Regarding Mark Twain, Straczynski wrote, "He's always been a seminal influence on my work. I have pretty much everything he's ever written, absent the five volume set of his journals that's only available to libraries. 'The Man Who Corrupted Hadleyburg' is still one of my favorite pieces, as is 'The War Prayer', leading to its nod in B5."

As Babylon 5 was conceived with an overall five-year story arc, the episode was written as both an individual story and with another level, where the hints of the larger story arc were given. The series' creator, J. Michael Straczynski indicates that the episodes can be watched for the individual stories, the character stories, or the story arc.

The episode was written by D.C. Fontana who has written episodes for many television series, including a large number of episodes for various Star Trek series. Fontana was a writer for the Star Trek: The Next Generation pilot episode, "Encounter at Farpoint". She also wrote two other Babylon 5 scripts, "Legacies" and "A Distant Star". Fontana wrote the episode, based on a premise by Straczynski. Only the pilot was available for research purposes, so she spent some time speaking with Straczynski to get a feel for the series.

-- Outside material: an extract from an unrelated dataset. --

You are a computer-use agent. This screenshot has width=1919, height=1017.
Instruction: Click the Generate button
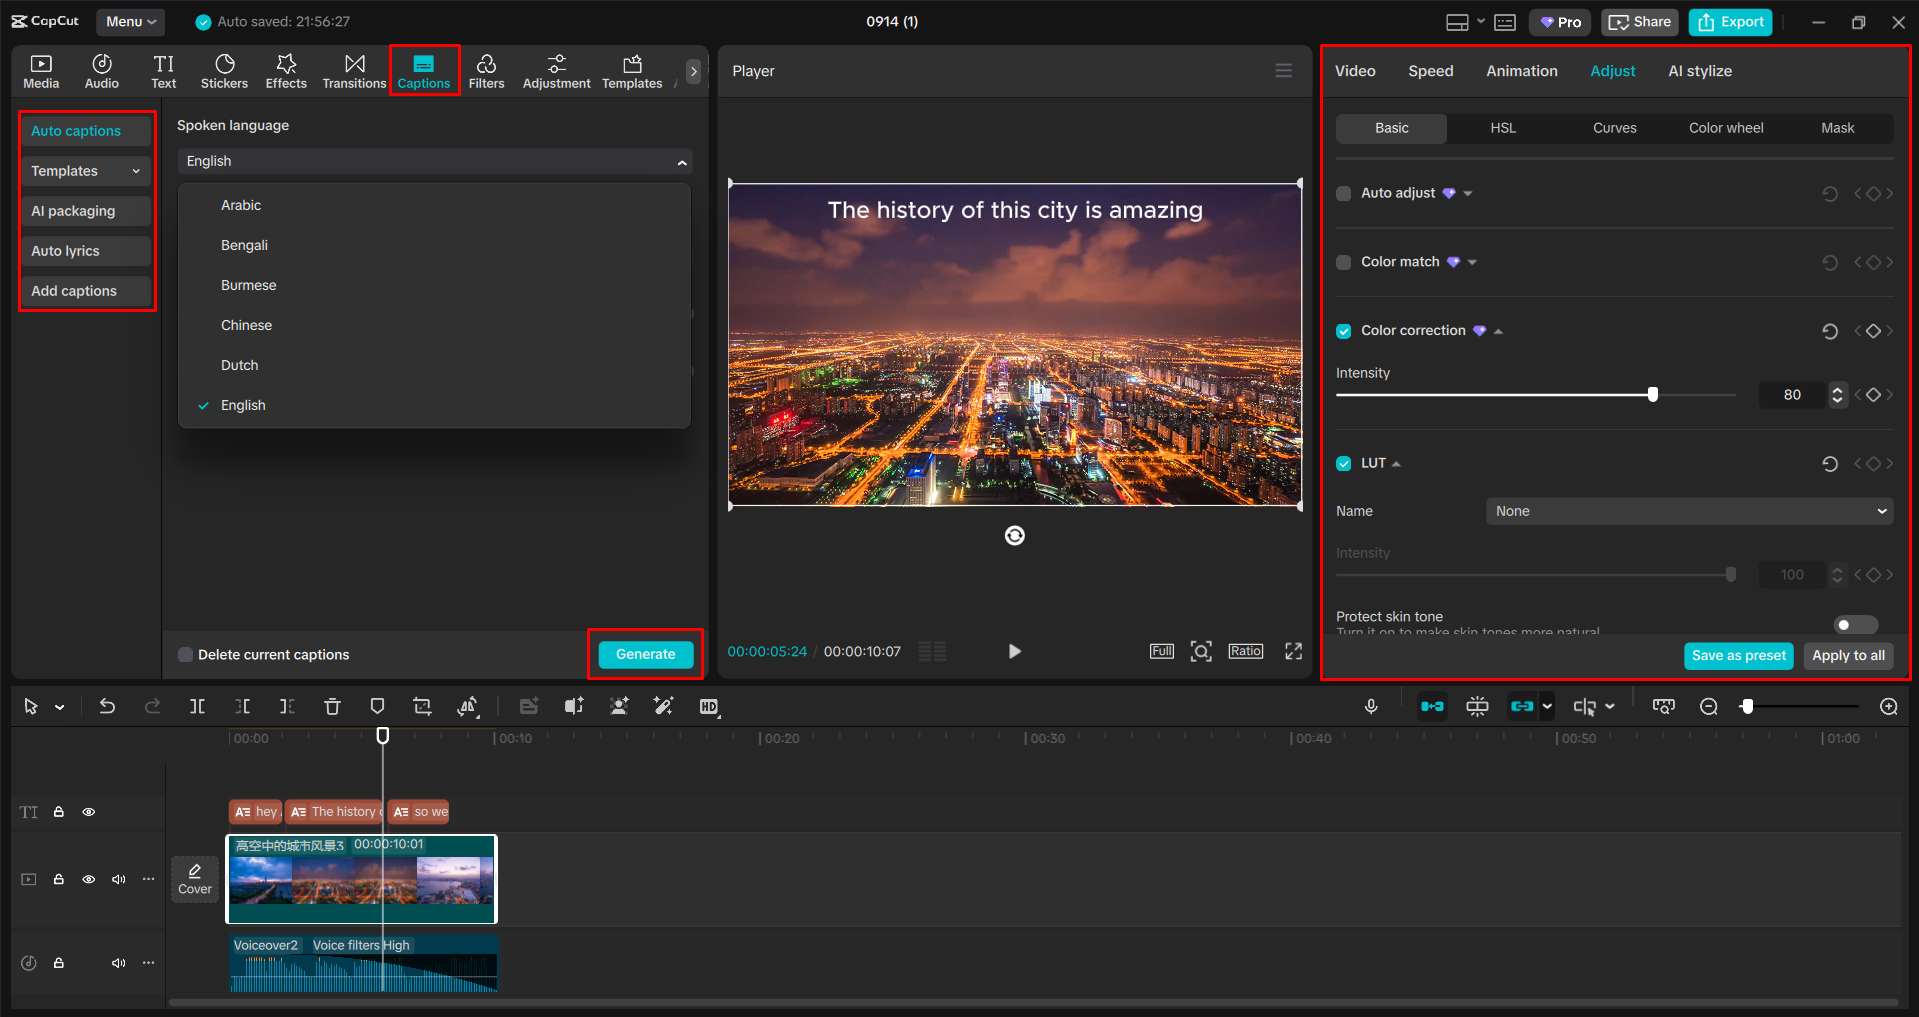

==Commentary and Reviews==

Writers Ensley Guffey and Dale Koontz observe that Londo refers to his wives as Pestilence, Famine and Death, three of the four horsemen of the Apocalypse, and that as the fourth member, Londo himself would thus seem to be War, which bodes ill for the events to come.

Rowan Kaiser, writing in The A.V. Club, notes that the episode develops the idea that human culture in the year 2258 isn't entirely pleasant. Kaiser writes, "This isn't a necessary revelation after 'Infection' and 'Mind War', but it's not meant to be a revelation—it's a premise."

Kaiser also identifies the theme of regret appearing throughout the episode. He writes,

Ivanova has regrets, though she claims not to, about leaving Malcolm eight years prior. Delenn has a conversation with her friend, where she's asked "Do you regret the choices that you've made?" "Sometimes", responds Delenn, but she makes it clear that those don't define her. Londo, on the other hand, lets his regrets define him. "My shoes are too tight. But it does not matter, for I have forgotten how to dance", he tells Vir, as a metaphor for him forgetting himself in favor of tradition, of propriety, and of power.

Elias Rosner, writing in the Multiversity Comics website, also singles out this scene, with Londo discussing with Vir about what it means to be trapped in his own ways, to have forgotten what it is to be young. Rosner observes, "It's a profound scene that's the right balance of clarity and mystique. Londo's words carry all the weight in the world and in that moment, we understand where he is and what he is thinking ... It's a fantastic bit of dialogue that is revealing in all the right ways."